Re: RFC: A KVM-specific alternative to UserfaultFD

David Matlack <dmatlack@xxxxxxxxxx> · Tue, 7 Nov 2023 12:04:21 -0800

On Tue, Nov 7, 2023 at 8:25 AM Paolo Bonzini <pbonzini@xxxxxxxxxx> wrote:
> On 11/6/23 21:23, Peter Xu wrote:
> > On Mon, Nov 06, 2023 at 10:25:13AM -0800, David Matlack wrote:
> >>
> >> So why merge a KVM-specific alternative to UserfaultFD?
> >>
> >> Taking a step back, let's look at what UserfaultFD is actually
> >> providing for KVM VMs:
> >>
> >>    1. Coordination of userspace accesses to guest memory.
> >>    2. Coordination of KVM+guest accesses to guest memory.
> >>
> >> VMMs already need to
> >> manually intercept userspace _writes_ to guest memory to implement
> >> dirty tracking efficiently. It's a small step beyond that to intercept
> >> both reads and writes for post-copy. And VMMs are increasingly
> >> multi-process. UserfaultFD provides coordination within a process but
> >> VMMs already need to deal with coordinating across processes already.
> >> i.e. UserfaultFD is only solving part of the problem for (1.).
>
> This is partly true but it is missing non-vCPU kernel accesses, and it's
> what worries me the most if you propose this as a generic mechanism.

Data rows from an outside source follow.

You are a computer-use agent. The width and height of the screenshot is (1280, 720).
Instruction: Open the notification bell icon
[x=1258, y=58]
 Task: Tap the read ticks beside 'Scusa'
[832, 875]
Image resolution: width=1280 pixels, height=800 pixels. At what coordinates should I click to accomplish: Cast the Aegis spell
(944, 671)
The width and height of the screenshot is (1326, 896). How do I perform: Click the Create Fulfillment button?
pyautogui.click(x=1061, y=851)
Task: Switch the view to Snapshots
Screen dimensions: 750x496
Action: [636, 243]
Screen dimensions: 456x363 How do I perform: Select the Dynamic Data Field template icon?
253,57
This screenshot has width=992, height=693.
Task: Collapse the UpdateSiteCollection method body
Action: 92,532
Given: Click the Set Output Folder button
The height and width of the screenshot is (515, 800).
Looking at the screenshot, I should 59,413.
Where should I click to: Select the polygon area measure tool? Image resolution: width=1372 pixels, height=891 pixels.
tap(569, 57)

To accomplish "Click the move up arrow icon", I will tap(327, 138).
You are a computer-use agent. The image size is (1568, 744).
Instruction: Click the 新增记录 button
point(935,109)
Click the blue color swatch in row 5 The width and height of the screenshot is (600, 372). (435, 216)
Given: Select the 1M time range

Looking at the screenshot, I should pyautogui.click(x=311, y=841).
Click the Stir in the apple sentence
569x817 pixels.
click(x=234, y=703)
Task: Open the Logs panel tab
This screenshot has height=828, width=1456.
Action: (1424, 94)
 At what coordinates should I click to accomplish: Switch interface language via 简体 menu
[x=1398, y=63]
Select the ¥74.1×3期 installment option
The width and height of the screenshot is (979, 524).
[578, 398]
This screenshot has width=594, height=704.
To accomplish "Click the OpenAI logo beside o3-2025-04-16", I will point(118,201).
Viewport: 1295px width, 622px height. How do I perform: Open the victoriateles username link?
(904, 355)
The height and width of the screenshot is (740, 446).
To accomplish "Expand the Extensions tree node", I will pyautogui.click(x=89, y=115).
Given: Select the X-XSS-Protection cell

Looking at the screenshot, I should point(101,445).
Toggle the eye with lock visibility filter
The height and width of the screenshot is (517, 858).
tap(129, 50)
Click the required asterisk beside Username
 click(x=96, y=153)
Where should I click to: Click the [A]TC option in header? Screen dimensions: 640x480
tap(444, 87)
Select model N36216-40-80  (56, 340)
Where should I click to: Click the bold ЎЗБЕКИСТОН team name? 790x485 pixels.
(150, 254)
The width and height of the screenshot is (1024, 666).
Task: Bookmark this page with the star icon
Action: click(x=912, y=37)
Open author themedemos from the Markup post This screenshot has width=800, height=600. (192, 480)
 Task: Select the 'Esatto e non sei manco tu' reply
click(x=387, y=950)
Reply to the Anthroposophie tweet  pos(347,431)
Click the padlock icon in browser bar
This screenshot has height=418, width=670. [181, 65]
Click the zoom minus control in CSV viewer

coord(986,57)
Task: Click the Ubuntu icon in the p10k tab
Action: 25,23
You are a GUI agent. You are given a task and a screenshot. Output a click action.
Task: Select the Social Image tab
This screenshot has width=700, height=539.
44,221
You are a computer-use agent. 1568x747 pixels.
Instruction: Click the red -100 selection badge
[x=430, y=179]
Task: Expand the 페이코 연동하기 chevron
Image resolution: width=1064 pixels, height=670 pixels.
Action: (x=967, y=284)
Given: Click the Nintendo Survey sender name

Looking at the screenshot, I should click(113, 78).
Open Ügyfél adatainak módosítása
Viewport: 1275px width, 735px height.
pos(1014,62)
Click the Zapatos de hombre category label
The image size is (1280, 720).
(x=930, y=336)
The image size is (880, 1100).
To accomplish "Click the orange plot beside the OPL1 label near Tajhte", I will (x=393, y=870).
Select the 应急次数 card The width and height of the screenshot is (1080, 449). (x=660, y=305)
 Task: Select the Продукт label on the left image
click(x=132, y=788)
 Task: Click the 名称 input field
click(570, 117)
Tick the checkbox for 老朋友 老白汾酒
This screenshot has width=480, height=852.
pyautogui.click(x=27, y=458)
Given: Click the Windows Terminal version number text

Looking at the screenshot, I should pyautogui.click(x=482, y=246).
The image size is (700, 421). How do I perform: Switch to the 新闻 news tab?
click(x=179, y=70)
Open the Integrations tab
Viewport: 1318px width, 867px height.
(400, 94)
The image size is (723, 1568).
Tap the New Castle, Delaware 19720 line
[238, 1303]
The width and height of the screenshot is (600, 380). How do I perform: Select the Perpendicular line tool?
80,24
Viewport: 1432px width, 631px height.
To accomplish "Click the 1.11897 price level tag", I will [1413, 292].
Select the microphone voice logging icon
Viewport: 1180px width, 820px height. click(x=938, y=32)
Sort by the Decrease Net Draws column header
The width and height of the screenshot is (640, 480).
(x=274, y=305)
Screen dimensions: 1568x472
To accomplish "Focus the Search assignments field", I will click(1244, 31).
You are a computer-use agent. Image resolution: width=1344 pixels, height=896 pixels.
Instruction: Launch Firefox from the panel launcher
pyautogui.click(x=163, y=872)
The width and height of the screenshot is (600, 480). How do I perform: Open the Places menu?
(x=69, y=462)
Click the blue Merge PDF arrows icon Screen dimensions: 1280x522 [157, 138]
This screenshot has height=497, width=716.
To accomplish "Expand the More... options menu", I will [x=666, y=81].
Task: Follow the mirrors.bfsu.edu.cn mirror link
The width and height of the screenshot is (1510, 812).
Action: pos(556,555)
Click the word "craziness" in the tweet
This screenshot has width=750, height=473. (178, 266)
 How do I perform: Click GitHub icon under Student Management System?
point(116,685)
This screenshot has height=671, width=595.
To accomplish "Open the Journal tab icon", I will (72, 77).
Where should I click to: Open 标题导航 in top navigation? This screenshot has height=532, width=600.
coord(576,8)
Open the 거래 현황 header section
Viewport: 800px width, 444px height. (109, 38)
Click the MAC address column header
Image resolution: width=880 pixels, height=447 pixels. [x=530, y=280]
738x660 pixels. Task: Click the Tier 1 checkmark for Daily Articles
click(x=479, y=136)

Non-vCPU accesses in KVM could still be handled with my proposal. But
I agree that non-KVM kernel accesses are a gap.

>  My
> gut feeling even without reading everything was (and it was confirmed
> after): I am open to merging some specific features that close holes in
> the userfaultfd API, but in general I like the unification between
> guest, userspace *and kernel* accesses that userfaultfd brings. The fact
> that it includes VGIC on Arm is a cherry on top. :)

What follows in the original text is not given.